_Materials provided_
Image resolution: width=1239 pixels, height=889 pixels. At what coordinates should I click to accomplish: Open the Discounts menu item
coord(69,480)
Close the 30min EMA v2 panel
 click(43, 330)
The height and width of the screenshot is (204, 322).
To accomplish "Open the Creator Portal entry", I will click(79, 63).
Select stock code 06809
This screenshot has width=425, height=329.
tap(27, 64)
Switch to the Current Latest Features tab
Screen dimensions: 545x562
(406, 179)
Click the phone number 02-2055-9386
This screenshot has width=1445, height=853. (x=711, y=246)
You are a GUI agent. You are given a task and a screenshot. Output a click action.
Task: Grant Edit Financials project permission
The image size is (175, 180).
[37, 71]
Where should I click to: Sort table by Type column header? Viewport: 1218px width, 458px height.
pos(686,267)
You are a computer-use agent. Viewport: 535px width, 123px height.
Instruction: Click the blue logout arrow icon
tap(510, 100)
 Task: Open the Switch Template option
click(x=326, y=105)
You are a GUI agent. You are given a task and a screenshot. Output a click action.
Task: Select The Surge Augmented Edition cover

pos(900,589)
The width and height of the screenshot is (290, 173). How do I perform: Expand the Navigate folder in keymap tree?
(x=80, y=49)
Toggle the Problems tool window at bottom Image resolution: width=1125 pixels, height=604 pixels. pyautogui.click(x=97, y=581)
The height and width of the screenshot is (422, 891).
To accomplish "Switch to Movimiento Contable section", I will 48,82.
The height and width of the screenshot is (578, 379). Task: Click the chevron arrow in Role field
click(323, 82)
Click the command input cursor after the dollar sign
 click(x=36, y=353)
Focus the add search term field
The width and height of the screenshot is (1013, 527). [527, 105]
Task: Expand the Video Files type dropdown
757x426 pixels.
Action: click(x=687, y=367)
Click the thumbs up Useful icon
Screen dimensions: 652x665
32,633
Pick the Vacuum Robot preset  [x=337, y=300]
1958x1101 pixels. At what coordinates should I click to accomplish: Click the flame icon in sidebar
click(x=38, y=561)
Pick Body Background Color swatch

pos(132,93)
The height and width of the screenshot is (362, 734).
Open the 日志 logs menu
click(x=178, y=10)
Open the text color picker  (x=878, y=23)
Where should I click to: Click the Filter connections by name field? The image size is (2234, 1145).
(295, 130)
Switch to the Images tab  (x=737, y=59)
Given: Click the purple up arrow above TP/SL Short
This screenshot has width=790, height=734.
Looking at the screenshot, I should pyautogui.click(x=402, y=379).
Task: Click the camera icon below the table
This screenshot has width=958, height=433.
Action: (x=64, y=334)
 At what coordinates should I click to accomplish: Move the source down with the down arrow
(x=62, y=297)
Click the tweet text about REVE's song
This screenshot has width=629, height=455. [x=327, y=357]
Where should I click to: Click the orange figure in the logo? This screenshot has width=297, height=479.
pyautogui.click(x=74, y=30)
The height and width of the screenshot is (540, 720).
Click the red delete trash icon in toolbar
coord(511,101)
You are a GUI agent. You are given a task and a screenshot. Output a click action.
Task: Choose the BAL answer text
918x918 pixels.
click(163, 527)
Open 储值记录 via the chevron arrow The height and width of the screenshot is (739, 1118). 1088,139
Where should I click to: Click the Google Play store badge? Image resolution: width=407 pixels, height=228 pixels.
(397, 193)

_What you should do_
Reproduce the data above, swapping every "GUI agent" for "interface assistant" and leaving everything else untouched.

_Answer_
Image resolution: width=1239 pixels, height=889 pixels. At what coordinates should I click to accomplish: Open the Discounts menu item
coord(69,480)
Close the 30min EMA v2 panel
 click(43, 330)
The height and width of the screenshot is (204, 322).
To accomplish "Open the Creator Portal entry", I will click(79, 63).
Select stock code 06809
This screenshot has width=425, height=329.
tap(27, 64)
Switch to the Current Latest Features tab
Screen dimensions: 545x562
(406, 179)
Click the phone number 02-2055-9386
This screenshot has width=1445, height=853. (x=711, y=246)
You are a interface assistant. You are given a task and a screenshot. Output a click action.
Task: Grant Edit Financials project permission
The image size is (175, 180).
[37, 71]
Where should I click to: Sort table by Type column header? Viewport: 1218px width, 458px height.
pos(686,267)
You are a computer-use agent. Viewport: 535px width, 123px height.
Instruction: Click the blue logout arrow icon
tap(510, 100)
 Task: Open the Switch Template option
click(x=326, y=105)
You are a interface assistant. You are given a task and a screenshot. Output a click action.
Task: Select The Surge Augmented Edition cover

pos(900,589)
The width and height of the screenshot is (290, 173). How do I perform: Expand the Navigate folder in keymap tree?
(x=80, y=49)
Toggle the Problems tool window at bottom Image resolution: width=1125 pixels, height=604 pixels. pyautogui.click(x=97, y=581)
The height and width of the screenshot is (422, 891).
To accomplish "Switch to Movimiento Contable section", I will 48,82.
The height and width of the screenshot is (578, 379). Task: Click the chevron arrow in Role field
click(323, 82)
Click the command input cursor after the dollar sign
 click(x=36, y=353)
Focus the add search term field
The width and height of the screenshot is (1013, 527). [527, 105]
Task: Expand the Video Files type dropdown
757x426 pixels.
Action: click(x=687, y=367)
Click the thumbs up Useful icon
Screen dimensions: 652x665
32,633
Pick the Vacuum Robot preset  [x=337, y=300]
1958x1101 pixels. At what coordinates should I click to accomplish: Click the flame icon in sidebar
click(x=38, y=561)
Pick Body Background Color swatch

pos(132,93)
The height and width of the screenshot is (362, 734).
Open the 日志 logs menu
click(x=178, y=10)
Open the text color picker  (x=878, y=23)
Where should I click to: Click the Filter connections by name field? The image size is (2234, 1145).
(295, 130)
Switch to the Images tab  (x=737, y=59)
Given: Click the purple up arrow above TP/SL Short
This screenshot has width=790, height=734.
Looking at the screenshot, I should pyautogui.click(x=402, y=379).
Task: Click the camera icon below the table
This screenshot has width=958, height=433.
Action: (x=64, y=334)
 At what coordinates should I click to accomplish: Move the source down with the down arrow
(x=62, y=297)
Click the tweet text about REVE's song
This screenshot has width=629, height=455. [x=327, y=357]
Where should I click to: Click the orange figure in the logo? This screenshot has width=297, height=479.
pyautogui.click(x=74, y=30)
The height and width of the screenshot is (540, 720).
Click the red delete trash icon in toolbar
coord(511,101)
You are a interface assistant. You are given a task and a screenshot. Output a click action.
Task: Choose the BAL answer text
918x918 pixels.
click(163, 527)
Open 储值记录 via the chevron arrow The height and width of the screenshot is (739, 1118). 1088,139
Where should I click to: Click the Google Play store badge? Image resolution: width=407 pixels, height=228 pixels.
(397, 193)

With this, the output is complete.